A potential biochemical explanation for the genesis of porphyria cutanea tarda. Studies on the inherent biochemical defect in highly purified human erythrocyte uroporphyrinogen decarboxylase and its amplification by iron.

Familial porphyria cutanea tarda (PCT) is a photocutaneous disease in which subnormal activity of uroporphyrinogen decarboxylase is observed both in the liver and red cells. Hepatic iron plays a key role in the genesis of overt biochemical and clinical PCT. In this report, we have studied the properties of 10 000-fold purified erythrocyte uroporphyrinogen decarboxylase preparations from two familial PCT patients and a non-porphyric control subject.
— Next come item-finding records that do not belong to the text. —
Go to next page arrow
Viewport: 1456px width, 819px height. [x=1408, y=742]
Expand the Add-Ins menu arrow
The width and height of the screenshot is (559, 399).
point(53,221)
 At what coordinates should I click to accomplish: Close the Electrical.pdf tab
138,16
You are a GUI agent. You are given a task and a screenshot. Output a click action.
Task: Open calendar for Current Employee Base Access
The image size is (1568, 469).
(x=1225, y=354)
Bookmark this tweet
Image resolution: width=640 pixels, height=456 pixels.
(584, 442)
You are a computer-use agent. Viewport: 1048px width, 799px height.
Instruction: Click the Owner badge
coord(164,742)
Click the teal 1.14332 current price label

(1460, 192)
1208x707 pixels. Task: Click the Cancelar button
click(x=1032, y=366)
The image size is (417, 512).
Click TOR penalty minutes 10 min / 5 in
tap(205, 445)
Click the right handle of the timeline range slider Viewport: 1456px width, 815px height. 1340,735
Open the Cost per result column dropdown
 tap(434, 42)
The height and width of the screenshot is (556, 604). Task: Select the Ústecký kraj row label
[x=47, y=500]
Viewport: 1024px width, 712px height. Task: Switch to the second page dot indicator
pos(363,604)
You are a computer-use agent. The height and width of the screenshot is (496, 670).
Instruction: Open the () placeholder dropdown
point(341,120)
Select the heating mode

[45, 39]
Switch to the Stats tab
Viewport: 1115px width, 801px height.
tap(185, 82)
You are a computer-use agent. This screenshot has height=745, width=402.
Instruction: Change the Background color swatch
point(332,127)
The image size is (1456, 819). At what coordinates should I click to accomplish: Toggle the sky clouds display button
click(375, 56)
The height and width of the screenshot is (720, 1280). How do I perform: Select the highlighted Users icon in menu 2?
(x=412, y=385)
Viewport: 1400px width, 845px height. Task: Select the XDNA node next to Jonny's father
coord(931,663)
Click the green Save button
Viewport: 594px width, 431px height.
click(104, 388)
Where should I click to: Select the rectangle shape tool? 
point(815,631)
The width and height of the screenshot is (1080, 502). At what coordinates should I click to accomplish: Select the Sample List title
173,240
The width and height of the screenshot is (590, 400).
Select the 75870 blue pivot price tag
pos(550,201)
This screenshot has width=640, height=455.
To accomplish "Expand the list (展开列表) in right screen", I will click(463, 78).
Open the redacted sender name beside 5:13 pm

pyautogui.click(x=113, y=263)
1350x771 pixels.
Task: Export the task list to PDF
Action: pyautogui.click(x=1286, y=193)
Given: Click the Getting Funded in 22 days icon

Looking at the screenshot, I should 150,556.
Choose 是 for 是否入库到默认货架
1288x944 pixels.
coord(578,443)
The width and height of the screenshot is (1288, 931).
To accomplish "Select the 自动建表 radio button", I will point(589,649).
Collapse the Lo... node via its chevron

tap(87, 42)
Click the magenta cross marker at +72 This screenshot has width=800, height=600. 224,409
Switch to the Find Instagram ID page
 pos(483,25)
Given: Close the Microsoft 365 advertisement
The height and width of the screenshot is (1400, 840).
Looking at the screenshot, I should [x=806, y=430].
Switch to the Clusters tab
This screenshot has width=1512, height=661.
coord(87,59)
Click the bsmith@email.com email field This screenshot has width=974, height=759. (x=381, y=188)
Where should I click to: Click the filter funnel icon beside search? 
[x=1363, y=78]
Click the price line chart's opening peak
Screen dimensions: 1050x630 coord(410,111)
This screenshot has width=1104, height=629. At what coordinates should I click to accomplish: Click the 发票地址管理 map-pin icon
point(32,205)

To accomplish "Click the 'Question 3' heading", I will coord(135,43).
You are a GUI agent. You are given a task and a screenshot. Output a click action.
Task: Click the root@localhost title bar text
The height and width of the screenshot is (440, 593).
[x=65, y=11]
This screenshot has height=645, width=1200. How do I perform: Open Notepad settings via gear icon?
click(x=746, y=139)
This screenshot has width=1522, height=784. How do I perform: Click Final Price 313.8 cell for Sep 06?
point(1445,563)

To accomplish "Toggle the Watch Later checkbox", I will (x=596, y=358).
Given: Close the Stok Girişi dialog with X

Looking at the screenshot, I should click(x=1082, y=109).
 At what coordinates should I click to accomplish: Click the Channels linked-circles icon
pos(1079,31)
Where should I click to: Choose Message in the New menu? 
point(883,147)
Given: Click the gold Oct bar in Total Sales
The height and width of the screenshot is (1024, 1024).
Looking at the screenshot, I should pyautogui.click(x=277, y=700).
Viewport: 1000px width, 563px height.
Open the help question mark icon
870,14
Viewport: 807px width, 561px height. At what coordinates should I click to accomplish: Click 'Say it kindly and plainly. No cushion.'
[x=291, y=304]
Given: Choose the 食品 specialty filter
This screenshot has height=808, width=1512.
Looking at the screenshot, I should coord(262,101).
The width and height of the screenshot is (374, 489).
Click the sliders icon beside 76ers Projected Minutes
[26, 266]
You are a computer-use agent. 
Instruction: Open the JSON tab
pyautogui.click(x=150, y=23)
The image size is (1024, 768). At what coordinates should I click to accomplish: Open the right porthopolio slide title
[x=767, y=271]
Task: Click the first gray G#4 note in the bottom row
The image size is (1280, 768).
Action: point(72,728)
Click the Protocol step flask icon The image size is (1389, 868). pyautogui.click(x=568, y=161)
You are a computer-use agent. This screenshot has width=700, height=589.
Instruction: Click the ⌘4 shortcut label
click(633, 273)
The apparent Michaelis constants (Km), determined by using uroporphyrinogen III substrate, were approx. 3.2-times higher for the enzyme from the diseased subjects (Km = approximately 1.0 microM) as compared to the normal (Km = 0.3 microM). Though both abnormal and normal enzymes were inhibited progressively with increasing concentrations of iron, the enzymes from diseased subjects exhibited greater susceptibility e.g. 0.1 mM Fe2+ inhibited the former about 50% and the latter about 20%. These observations suggest that the inherent biochemical defect in PCT is the reduced enzyme-substrate affinity and the intrinsic abnormal conformation renders the PCT enzyme particularly susceptible to inhibition by iron.